● **Listed entries**:

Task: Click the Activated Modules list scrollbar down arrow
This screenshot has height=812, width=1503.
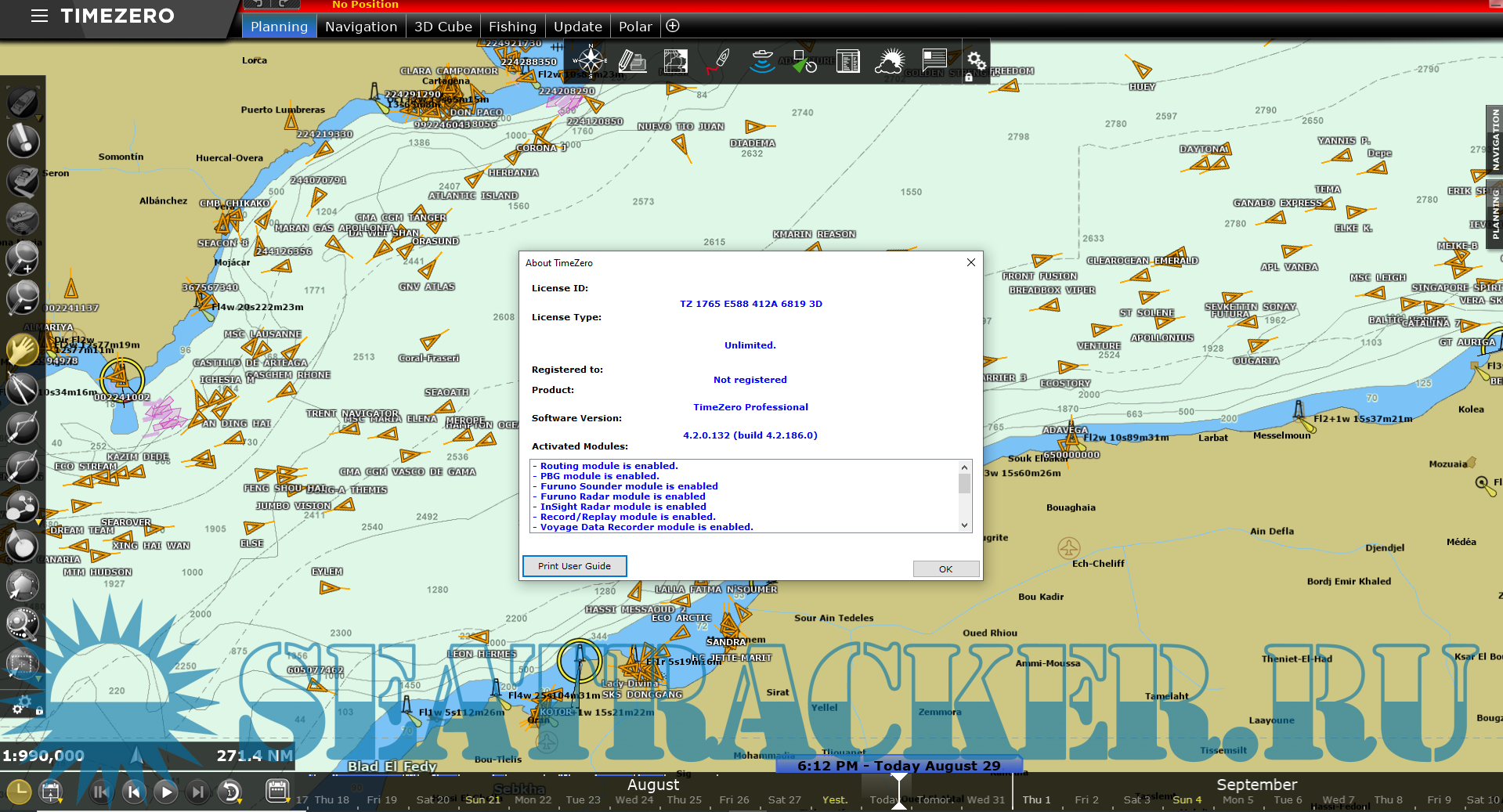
...
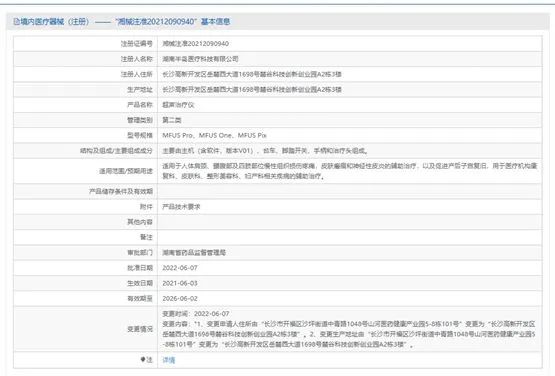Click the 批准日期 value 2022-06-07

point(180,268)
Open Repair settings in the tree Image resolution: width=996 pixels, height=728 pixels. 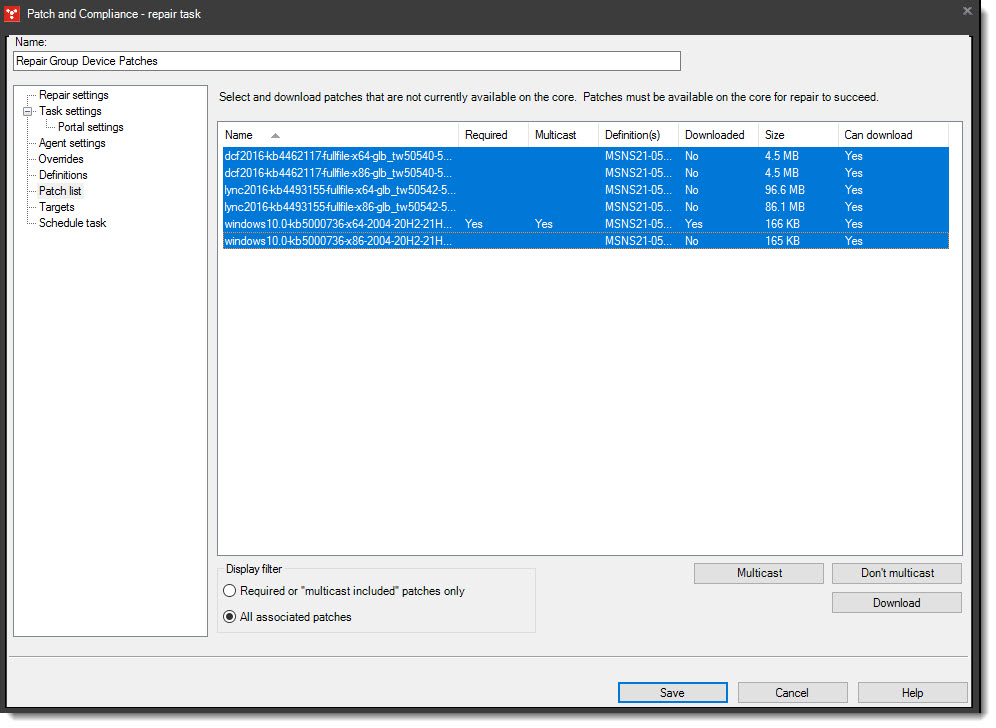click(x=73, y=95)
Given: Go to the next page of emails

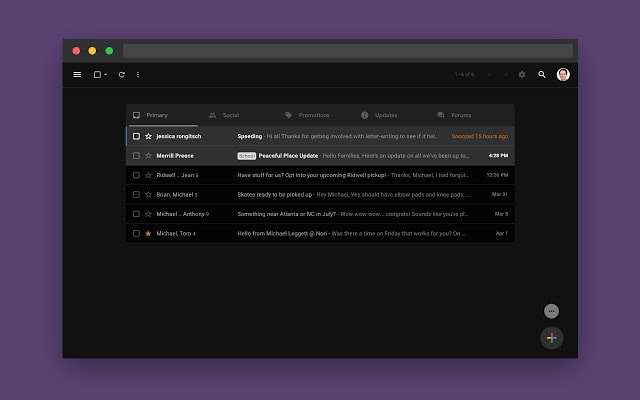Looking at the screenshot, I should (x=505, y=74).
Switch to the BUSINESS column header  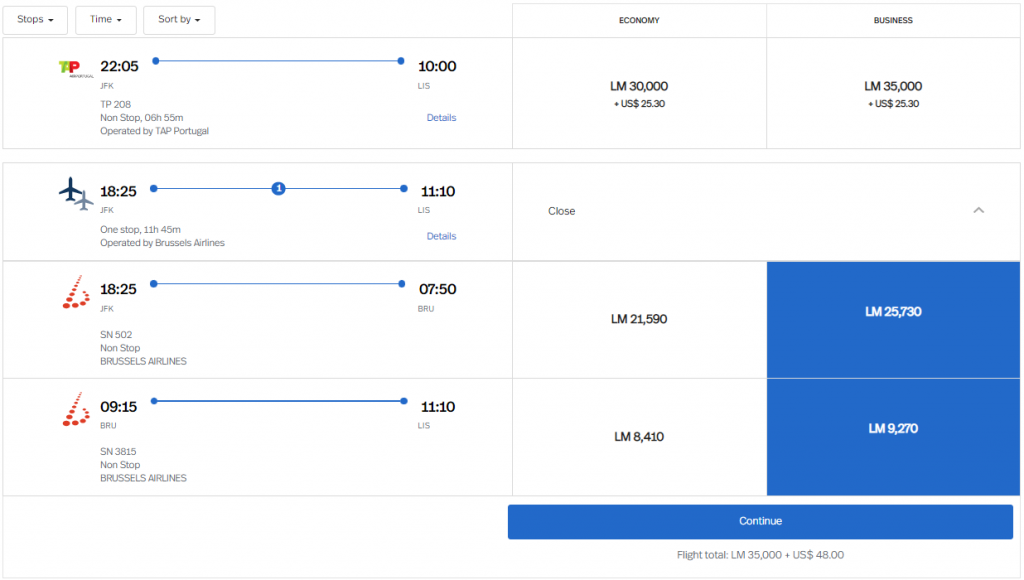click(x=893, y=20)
==
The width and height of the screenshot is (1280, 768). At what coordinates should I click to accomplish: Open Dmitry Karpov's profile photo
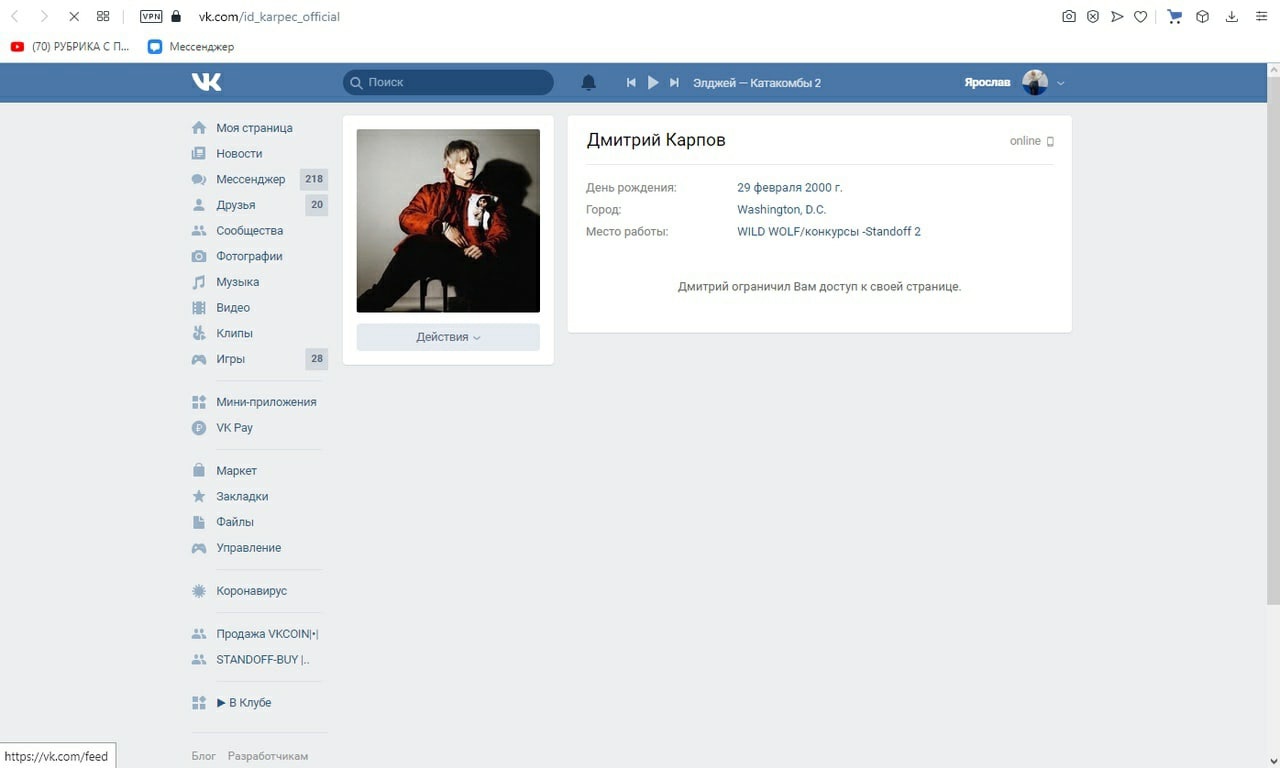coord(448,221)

● **Problem to solve**: Format everything from the line containing "Task: Click the" down to the line containing "This screenshot has height=812, width=1503." as a numbered list, leaving out blank lines.

● **Result of this task**:
1. Task: Click the Activated Modules list scrollbar down arrow
2. This screenshot has height=812, width=1503.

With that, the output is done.